Have you ever had a train of thought where everything made sense, then you’re suddenly distracted, and it’s hard to resume the original flow you had? That train of thought is traction; it’s moving steadily and uninterrupted. Once that motion is disturbed, it takes some time to get it back. Our brain thrives in situations when we aren’t being buzzed every few minutes or seconds.
The Dilemma Of Notifications
Nowadays, we get notifications for everything. The feeling of the vibration and the ‘ding’ sounds are ingrained in our brains; they cause us to react. You might be watching TV, reading a book, talking to a friend, or working; when a notification comes in, our heads turn and check to see what happened. We’re continually pausing real life to see what else is demanding our attention.

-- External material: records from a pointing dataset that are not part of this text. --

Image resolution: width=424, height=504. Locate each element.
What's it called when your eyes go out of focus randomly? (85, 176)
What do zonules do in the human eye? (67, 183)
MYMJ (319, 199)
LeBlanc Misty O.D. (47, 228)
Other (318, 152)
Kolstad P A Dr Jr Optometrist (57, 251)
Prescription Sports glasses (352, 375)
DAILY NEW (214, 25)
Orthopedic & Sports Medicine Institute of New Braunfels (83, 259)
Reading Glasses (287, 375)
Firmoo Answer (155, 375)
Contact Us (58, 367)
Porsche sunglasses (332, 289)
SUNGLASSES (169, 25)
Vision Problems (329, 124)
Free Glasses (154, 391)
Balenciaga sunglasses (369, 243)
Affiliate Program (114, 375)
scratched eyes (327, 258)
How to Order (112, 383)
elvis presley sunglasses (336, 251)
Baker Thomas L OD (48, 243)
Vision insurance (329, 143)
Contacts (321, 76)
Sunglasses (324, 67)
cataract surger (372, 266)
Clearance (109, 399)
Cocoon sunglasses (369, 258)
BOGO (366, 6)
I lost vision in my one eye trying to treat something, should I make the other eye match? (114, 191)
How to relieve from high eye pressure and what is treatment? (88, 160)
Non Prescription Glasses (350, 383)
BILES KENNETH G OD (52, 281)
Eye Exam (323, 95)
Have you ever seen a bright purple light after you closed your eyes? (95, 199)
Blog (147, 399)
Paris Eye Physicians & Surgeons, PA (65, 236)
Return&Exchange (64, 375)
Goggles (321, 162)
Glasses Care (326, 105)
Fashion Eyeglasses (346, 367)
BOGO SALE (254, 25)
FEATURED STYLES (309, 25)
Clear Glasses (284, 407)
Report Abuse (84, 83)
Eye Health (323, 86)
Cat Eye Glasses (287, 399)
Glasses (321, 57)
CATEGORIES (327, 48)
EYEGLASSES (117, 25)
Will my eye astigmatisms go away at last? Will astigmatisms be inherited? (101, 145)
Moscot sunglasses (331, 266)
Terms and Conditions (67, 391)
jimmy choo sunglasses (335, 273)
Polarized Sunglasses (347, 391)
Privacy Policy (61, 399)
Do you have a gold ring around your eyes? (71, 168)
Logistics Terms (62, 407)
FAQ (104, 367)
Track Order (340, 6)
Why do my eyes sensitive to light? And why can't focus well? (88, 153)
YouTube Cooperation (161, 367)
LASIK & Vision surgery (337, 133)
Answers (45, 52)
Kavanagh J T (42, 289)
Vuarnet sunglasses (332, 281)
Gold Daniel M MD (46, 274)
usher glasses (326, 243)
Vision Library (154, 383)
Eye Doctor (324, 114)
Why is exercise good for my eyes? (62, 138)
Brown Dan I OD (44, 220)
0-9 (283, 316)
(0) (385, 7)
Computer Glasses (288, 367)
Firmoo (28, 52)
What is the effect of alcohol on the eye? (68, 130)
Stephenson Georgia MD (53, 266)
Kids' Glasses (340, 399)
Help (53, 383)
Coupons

I’m not saying that we should completely ignore our phones. I’m asking if we can be more mindful of our usage. When we’re spending time doing task A, we’re implying that it’s more important than task B. It’s not a problem when it’s an intentional choice, but it’s questionable if it’s a force of habit.
While at a concert, you may consciously know that you don’t want to distract yourself from the moment to look at a work email. Or when you’re at work, in a deep state of flow, you know you don’t want to be distracted by an IG reply. Notifications were created to grab our attention, but the side-effect is that they’re continually curbing our state of mind and taking us away from the present moment.
So how do we take that same awareness and translate it into other moments in life? If you’re out to dinner with a friend, why would you reach for your phone unless there’s something timely or urgent?
Maybe it’s a reflex, or you’re bored, or you genuinely don’t want to be there. Sometimes it’s important, and those are the times people are most apologetic. But the scary thing is that most times, people reach for their phones when there’s an in-between moment, as a force of a habit — mostly a mindless one. Have we become that uncomfortable with silence and boredom?
The reality is, if you’re on your phone, you can’t be fully present with anything else around you. Your eyes, mind, and brain are actively focusing on something else. You may hear bits and pieces of whatever else is around you, but it can never be 100%. So the question is, how do you want to spend your currency of time?
Make Yourself Indistractable
Take a quick moment to evaluate how easily you can be distracted at this point in your life. Now, think about how indistractable you want to become. The next time you catch yourself mindlessly pulling out your phone when you’re actively doing something else, remember who you want to become and take one step towards that by waiting five minutes to pull out your phone.
Try that whenever you’re tempted to reach for it; you may start to realize that you didn’t miss anything important and you saved time.